┏━━

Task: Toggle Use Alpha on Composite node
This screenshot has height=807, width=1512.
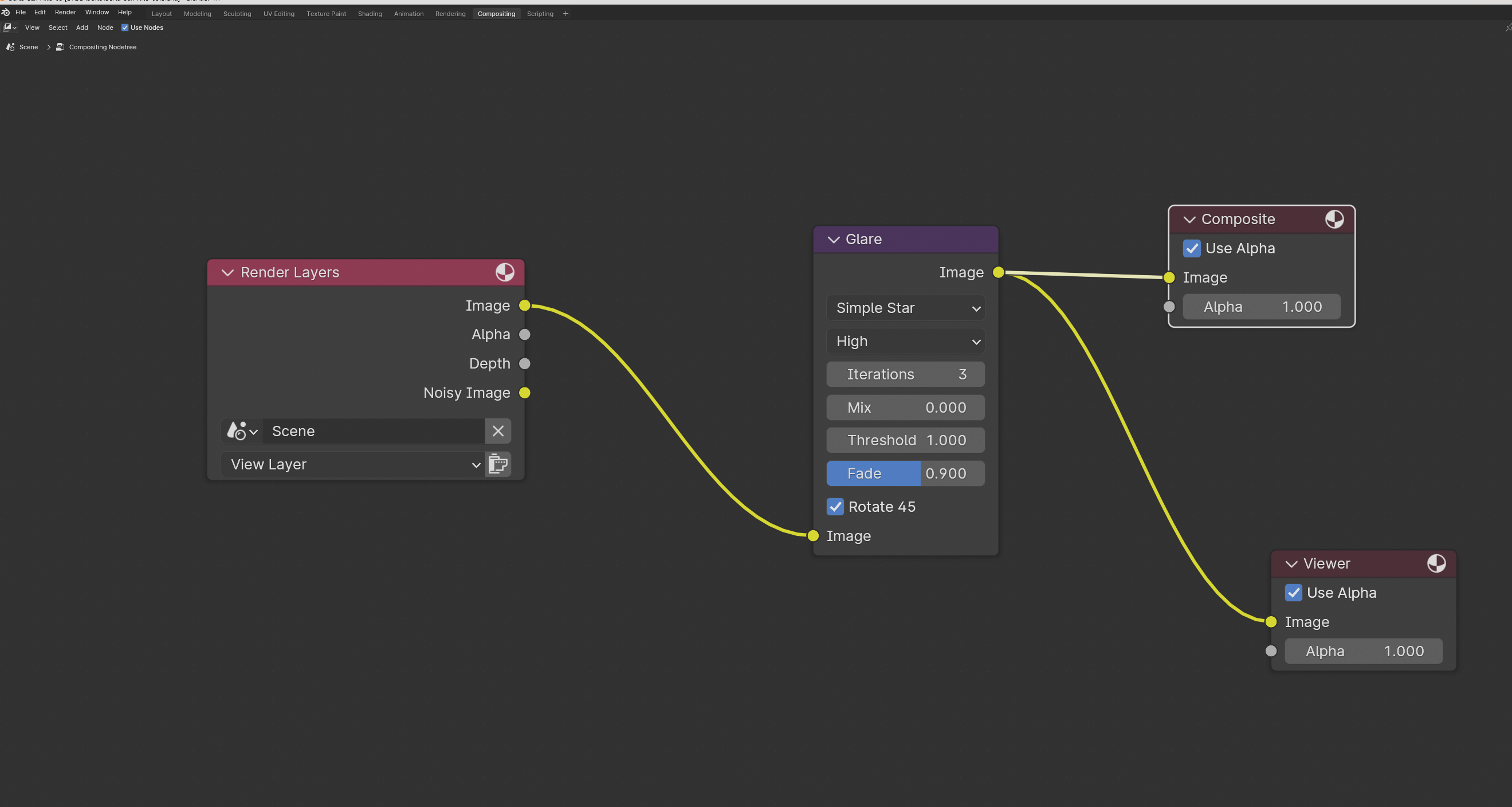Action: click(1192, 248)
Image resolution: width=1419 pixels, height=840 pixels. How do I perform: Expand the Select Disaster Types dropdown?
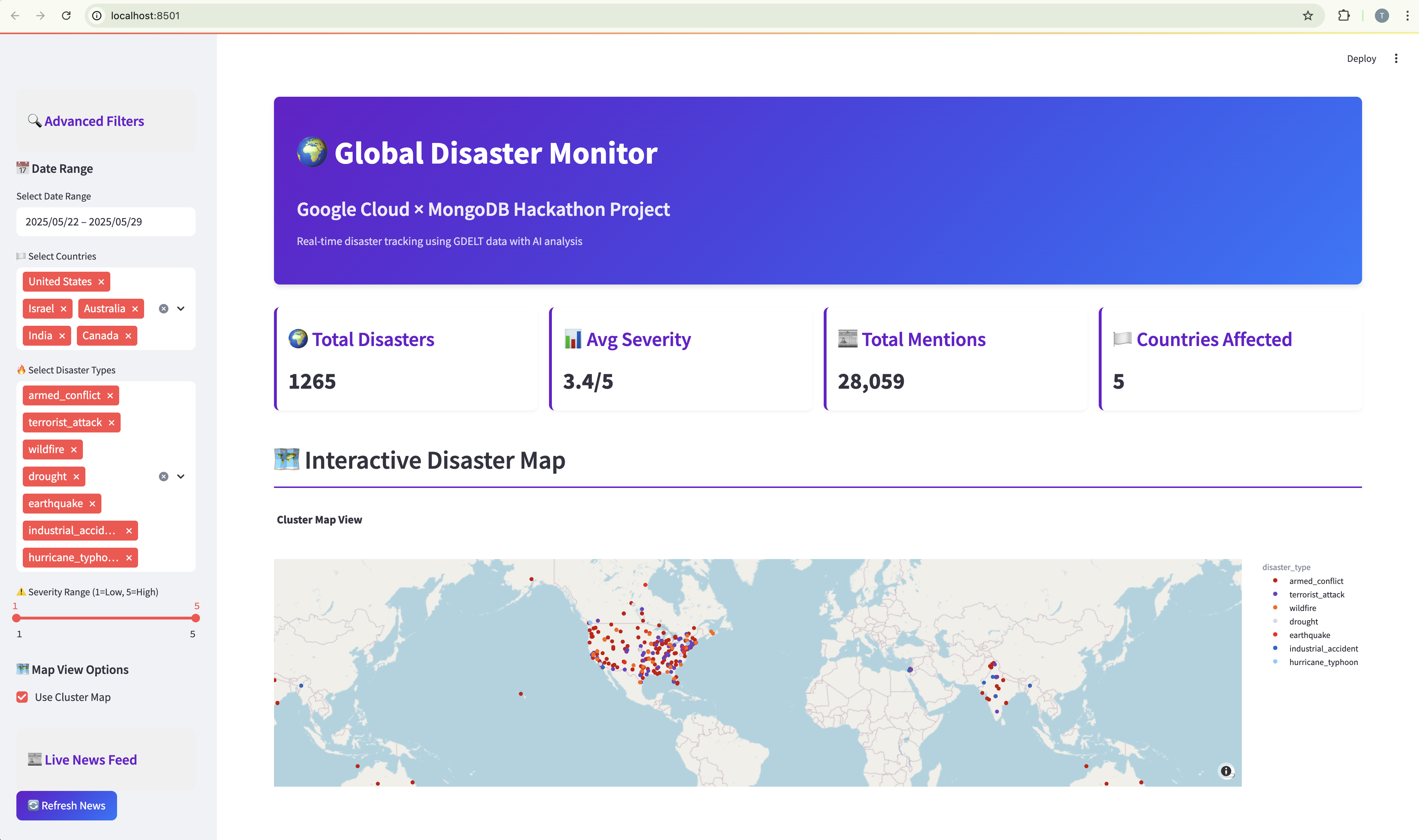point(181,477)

┗━━

What is expected>
Please copy only the lines from the one that contains "Image resolution: width=1419" through the last line of the records, exactly, and keep every picture out of the copy.

Output>
Image resolution: width=1419 pixels, height=840 pixels. How do I perform: Expand the Select Disaster Types dropdown?
point(181,477)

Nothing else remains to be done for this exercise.